> [Arbeitsauftrag]:
Fasse den Text zum Leipziger Bürgerticket in zwei Sätzen zusammen.

> [Bereitgestellter Text]:
• • • • • • •
# taz.de -- Nahverkehr in Leipzig: Zoff ums Bürgerticket
       
       > Zwangsabgabe oder Bahn und Bus ohne Fahrschein? Leipzig streitet über 20
       > Euro im Monat für die Nutzung des öffentlichen Personennahverkehrs.
       
 (IMG) Bild: Fahrscheinlos in Bahn und Bus? Eine Busspur mit Tramschienen in Leipzig.
       
       DRESDEN taz | Warum soll, was Studierende bereits mit dem Semesterticket
       praktizieren, nicht auch für alle Bürger eines Verkehrsraumes möglich sein?
       In Leipzig erregt seit dem Wochenende die Einführung eines „Bürgertickets“
       für den Nahverkehr die Gemüter.
• • • • • • •
> [Datenauszug]:
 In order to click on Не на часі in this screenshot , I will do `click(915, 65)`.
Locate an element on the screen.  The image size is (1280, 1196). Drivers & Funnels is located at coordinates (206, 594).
• • • • • • •
> [Lösung]:
In Leipzig erregt seit dem Wochenende die Einführung eines „Bürgertickets“ für den Nahverkehr die Gemüter: Umstritten sind 20 Euro im Monat für die Nutzung des öffentlichen Personennahverkehrs, die entweder als Zwangsabgabe oder als Fahrt in Bahn und Bus ohne Fahrschein gesehen werden. Als Vorbild dient das Semesterticket der Studierenden, verbunden mit der Frage, warum dieses Prinzip nicht auch für alle Bürger eines Verkehrsraumes möglich sein soll.